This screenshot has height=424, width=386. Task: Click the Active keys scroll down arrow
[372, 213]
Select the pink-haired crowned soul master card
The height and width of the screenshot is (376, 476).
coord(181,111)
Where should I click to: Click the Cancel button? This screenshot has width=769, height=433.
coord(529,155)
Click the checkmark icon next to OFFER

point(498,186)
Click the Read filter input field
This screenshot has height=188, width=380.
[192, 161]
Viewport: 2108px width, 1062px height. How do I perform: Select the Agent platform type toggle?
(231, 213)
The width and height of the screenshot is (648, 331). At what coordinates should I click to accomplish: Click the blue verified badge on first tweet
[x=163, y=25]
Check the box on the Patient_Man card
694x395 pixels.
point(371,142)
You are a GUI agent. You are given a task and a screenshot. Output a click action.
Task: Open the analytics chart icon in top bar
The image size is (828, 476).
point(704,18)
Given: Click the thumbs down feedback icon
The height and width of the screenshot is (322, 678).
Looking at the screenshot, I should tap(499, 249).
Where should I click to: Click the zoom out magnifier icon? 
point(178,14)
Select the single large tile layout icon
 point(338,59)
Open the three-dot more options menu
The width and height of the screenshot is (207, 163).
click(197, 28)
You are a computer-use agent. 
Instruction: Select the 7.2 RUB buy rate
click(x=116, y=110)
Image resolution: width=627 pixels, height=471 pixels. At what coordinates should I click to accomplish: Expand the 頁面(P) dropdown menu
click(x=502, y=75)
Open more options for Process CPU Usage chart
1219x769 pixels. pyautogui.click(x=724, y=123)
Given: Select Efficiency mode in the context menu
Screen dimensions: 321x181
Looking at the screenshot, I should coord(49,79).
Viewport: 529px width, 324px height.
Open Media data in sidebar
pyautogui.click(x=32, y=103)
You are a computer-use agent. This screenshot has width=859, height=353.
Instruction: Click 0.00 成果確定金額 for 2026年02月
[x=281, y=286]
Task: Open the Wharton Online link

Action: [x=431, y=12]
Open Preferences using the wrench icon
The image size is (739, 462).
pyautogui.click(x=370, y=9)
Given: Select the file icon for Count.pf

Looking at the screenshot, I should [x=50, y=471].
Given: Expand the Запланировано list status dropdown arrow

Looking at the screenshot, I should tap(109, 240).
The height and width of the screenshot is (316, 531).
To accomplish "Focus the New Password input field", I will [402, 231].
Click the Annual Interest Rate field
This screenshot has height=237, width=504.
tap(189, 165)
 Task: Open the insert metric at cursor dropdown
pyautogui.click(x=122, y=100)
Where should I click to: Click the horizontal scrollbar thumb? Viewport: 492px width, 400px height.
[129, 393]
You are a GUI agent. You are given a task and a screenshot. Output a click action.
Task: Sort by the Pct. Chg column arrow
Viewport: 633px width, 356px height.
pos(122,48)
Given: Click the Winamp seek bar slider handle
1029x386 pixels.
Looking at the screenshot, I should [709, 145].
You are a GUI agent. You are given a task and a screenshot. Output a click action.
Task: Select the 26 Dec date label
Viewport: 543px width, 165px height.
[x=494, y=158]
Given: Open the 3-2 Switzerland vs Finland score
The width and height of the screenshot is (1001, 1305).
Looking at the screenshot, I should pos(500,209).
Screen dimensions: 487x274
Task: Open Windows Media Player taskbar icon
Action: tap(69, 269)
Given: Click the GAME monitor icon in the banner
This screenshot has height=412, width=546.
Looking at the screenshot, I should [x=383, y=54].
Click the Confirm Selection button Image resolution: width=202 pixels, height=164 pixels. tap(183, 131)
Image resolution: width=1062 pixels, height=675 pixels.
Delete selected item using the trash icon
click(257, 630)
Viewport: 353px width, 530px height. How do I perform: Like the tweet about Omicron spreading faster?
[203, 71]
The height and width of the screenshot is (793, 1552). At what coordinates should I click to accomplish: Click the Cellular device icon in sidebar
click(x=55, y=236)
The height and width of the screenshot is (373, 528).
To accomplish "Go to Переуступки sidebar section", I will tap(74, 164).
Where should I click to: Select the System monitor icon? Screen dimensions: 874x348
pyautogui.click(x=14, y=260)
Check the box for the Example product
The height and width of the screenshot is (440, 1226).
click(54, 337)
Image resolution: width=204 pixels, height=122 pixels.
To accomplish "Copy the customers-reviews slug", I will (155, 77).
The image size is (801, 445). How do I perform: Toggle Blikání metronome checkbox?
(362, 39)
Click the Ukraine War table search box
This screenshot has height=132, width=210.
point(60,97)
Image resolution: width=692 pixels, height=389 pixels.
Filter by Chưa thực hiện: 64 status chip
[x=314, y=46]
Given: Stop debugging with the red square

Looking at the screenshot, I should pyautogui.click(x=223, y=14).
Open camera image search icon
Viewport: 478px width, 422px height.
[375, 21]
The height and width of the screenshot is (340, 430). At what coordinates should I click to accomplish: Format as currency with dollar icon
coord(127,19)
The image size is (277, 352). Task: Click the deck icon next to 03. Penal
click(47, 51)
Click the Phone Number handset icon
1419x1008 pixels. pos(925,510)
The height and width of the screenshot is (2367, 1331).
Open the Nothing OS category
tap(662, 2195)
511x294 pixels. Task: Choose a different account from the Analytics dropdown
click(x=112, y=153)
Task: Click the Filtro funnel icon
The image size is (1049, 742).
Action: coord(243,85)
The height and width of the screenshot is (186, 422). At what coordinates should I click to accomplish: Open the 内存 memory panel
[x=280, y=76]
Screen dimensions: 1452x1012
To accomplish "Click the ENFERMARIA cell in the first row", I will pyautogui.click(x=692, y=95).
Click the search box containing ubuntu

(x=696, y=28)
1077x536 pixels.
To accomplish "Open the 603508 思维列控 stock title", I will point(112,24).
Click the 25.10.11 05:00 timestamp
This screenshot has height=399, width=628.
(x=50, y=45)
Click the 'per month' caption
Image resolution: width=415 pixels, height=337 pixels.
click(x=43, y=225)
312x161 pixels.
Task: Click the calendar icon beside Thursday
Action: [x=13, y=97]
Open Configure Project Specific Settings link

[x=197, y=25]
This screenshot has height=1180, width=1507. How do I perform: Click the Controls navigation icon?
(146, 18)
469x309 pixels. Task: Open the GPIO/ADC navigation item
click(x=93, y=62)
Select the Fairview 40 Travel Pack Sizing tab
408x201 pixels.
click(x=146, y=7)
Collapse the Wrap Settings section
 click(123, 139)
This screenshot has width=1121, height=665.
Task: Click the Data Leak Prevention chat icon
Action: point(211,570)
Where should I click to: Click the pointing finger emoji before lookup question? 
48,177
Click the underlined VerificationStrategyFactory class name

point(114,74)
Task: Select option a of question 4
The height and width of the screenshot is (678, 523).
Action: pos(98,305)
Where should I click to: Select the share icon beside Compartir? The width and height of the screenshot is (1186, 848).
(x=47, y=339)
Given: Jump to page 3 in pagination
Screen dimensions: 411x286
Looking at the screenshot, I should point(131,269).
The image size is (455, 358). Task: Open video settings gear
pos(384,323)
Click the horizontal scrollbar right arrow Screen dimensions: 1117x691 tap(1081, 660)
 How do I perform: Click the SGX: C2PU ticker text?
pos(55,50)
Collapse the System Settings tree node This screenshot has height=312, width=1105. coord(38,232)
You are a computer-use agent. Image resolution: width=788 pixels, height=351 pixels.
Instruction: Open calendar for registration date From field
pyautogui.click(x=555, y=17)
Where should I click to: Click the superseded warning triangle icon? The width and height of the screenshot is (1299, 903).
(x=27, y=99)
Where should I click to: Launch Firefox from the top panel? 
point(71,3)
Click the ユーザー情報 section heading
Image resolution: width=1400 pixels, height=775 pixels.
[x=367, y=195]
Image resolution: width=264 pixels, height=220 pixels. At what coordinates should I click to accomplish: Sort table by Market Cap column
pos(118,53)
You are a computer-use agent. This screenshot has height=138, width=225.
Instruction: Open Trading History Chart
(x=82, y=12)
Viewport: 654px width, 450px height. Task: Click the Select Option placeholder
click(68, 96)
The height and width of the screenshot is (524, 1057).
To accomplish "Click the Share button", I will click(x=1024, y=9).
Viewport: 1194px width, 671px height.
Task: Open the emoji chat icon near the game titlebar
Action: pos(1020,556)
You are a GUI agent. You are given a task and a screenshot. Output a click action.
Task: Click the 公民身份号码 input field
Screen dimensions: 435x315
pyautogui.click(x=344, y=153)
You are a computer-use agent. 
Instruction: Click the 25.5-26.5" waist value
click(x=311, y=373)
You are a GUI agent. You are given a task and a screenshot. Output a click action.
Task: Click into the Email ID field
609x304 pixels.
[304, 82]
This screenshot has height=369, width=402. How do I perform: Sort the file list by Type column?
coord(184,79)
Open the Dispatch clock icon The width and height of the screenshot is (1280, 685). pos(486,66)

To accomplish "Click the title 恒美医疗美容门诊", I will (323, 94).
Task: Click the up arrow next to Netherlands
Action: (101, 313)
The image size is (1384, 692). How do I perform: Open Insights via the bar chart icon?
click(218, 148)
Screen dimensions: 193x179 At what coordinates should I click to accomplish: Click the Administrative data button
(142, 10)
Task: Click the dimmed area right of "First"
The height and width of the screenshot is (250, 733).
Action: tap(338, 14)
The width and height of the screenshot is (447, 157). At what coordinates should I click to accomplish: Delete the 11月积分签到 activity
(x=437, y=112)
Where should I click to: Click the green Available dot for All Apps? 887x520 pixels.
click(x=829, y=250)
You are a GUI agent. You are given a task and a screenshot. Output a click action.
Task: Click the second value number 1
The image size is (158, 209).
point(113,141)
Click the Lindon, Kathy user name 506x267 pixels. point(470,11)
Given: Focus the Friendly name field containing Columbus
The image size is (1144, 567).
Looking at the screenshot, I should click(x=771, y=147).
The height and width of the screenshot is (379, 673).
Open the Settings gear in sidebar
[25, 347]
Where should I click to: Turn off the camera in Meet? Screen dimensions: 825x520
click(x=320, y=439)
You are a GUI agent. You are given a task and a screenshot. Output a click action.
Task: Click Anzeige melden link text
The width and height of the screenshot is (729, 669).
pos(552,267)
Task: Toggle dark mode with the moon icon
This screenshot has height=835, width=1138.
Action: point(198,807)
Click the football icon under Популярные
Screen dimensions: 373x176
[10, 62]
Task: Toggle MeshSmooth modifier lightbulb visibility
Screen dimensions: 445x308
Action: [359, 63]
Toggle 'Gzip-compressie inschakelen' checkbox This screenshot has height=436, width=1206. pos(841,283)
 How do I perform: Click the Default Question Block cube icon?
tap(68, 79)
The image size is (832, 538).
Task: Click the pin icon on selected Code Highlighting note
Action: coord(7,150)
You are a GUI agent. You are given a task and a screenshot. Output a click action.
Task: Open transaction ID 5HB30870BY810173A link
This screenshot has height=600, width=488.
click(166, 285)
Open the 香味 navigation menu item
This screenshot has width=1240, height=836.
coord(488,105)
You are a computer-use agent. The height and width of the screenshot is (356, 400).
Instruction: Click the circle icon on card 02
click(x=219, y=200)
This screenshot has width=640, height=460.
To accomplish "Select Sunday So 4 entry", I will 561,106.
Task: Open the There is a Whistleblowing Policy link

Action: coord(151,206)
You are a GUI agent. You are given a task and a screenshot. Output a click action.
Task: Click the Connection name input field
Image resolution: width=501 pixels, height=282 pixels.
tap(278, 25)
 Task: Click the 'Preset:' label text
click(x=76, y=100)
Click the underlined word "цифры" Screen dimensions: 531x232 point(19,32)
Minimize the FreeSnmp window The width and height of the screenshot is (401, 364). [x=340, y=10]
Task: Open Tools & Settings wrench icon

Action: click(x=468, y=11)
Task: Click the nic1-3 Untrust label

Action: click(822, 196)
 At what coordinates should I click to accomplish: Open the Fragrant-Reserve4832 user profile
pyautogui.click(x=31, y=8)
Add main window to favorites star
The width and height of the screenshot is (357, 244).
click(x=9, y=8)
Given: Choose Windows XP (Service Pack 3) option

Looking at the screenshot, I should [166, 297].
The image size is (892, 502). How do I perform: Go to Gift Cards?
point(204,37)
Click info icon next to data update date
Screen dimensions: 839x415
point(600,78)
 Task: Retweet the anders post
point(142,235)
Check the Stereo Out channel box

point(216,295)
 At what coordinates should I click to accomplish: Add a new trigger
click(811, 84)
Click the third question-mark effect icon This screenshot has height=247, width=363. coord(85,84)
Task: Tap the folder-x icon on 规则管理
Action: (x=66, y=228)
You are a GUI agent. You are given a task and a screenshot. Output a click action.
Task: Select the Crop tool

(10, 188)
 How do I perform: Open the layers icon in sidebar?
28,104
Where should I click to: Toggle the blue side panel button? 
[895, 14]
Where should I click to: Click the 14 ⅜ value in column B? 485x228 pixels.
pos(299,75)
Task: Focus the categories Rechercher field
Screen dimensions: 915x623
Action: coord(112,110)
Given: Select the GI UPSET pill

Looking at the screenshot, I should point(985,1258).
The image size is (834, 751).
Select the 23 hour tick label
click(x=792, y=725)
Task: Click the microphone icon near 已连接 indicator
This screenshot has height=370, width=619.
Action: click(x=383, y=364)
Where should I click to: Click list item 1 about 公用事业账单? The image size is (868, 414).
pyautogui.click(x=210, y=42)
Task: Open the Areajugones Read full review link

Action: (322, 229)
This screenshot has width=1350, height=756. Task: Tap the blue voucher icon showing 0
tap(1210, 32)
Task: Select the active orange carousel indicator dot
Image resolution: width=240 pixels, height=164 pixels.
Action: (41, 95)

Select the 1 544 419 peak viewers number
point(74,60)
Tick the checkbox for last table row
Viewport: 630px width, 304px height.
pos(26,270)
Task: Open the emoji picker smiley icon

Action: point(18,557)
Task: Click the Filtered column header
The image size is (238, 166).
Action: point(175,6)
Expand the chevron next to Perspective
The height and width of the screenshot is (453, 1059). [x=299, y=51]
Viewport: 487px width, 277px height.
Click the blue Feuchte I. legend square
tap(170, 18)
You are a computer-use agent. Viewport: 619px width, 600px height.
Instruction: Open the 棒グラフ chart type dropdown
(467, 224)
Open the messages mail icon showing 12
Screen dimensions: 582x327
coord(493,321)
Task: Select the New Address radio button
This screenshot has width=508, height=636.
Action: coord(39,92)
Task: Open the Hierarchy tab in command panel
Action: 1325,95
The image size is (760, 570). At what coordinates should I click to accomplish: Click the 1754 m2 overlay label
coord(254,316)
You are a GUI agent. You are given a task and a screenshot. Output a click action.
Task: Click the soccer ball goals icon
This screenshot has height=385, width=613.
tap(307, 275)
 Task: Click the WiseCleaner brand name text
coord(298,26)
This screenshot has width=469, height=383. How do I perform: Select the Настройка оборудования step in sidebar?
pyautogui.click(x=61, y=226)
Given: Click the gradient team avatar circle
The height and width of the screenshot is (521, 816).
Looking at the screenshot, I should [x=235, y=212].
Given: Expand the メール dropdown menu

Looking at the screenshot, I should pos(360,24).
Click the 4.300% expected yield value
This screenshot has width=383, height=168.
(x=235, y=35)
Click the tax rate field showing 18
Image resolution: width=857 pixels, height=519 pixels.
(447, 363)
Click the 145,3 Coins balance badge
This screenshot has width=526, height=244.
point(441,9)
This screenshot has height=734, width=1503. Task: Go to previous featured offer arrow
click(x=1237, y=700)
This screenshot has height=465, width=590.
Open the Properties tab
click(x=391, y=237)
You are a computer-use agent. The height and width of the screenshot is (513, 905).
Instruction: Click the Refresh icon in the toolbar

***

Description of the task
Counting the line that contains "Given: Click the gradient team avatar circle" as the first, copy exactly every line through the end of the records, and nothing else.

Exercise result
Given: Click the gradient team avatar circle
The height and width of the screenshot is (521, 816).
Looking at the screenshot, I should [x=235, y=212].
Given: Expand the メール dropdown menu

Looking at the screenshot, I should pos(360,24).
Click the 4.300% expected yield value
This screenshot has width=383, height=168.
(x=235, y=35)
Click the tax rate field showing 18
Image resolution: width=857 pixels, height=519 pixels.
(447, 363)
Click the 145,3 Coins balance badge
This screenshot has width=526, height=244.
point(441,9)
This screenshot has height=734, width=1503. Task: Go to previous featured offer arrow
click(x=1237, y=700)
This screenshot has height=465, width=590.
Open the Properties tab
click(x=391, y=237)
You are a computer-use agent. The height and width of the screenshot is (513, 905).
Instruction: Click the Refresh icon in the toolbar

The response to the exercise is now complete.